Senin, 11 Agustus 2014

Museum

Museum

Bandung Mawardi  ;   Esais
KORAN TEMPO, 11 Agustus 2014
                                                
                                                                                                                                   

SBY memberi kejutan bagi kita: pembangunan museum kepresidenan bernama Balai Kirti. Di museum, publik diharapkan mempelajari kontribusi enam presiden untuk mendapat faedah dan hikmah. Narasi ketokohan Sukarno, Soeharto, B.J. Habibie, Gus Dur, Megawati Soekarnoputri, dan SBY disajikan melalui patung, buku, lukisan, film, pakaian, serta foto. Sejarah tokoh dan Indonesia diperlihatkan ke mata publik. Museum mengemban misi pengawetan sejarah dan memori ketokohan.

Ratusan tahun silam, Belanda mendirikan dan mengenalkan museum ke mata pribumi. Pendirian Bataviaasch Genootschap (1778) menjadi pembuktian awal kebermaknaan museum bagi ilmu, kolonialisme, dan identitas "Barat". Museum berisi koleksi arkeologis, mata uang, dan naskah. Kesejarahan Bataviaasch Genootschap melaju di perlintasan waktu, berubah nama menjadi Museum Nasional (Lombard, 1996).

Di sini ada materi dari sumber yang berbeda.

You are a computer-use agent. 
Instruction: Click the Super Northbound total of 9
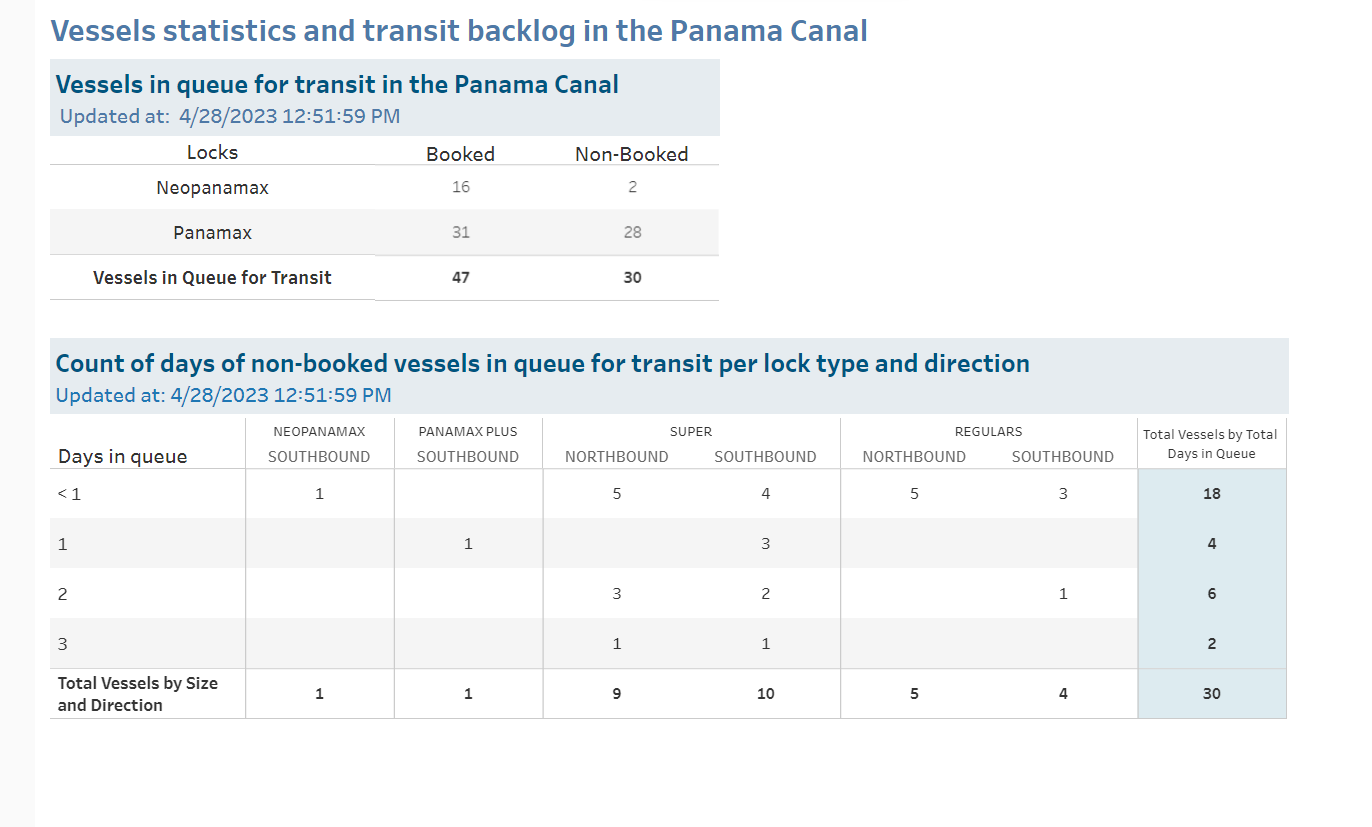(617, 693)
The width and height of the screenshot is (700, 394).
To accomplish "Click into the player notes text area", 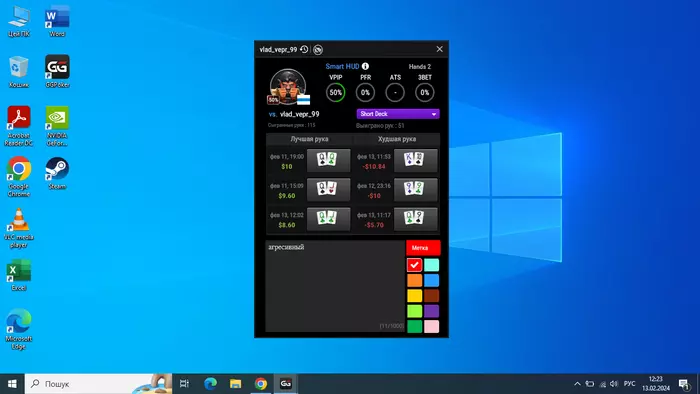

Kita mewarisi gagasan dan materialisasi museum. Di Solo, 28 Oktober 1890, berdirilah museum bernama Radya Pustaka, menghimpun koleksi naskah dan buku. Museum menjadi rumah literasi. Koleksi beragam tema mengajak kaum intelektual, pujangga, pejabat, dan publik belajar tentang sastra, etika, agama, seni, politik, makanan, serta pakaian. Dua warisan museum dari masa kolonialisme tentu sudah dipelajari oleh SBY sebelum memutuskan membangun Balai Kirti.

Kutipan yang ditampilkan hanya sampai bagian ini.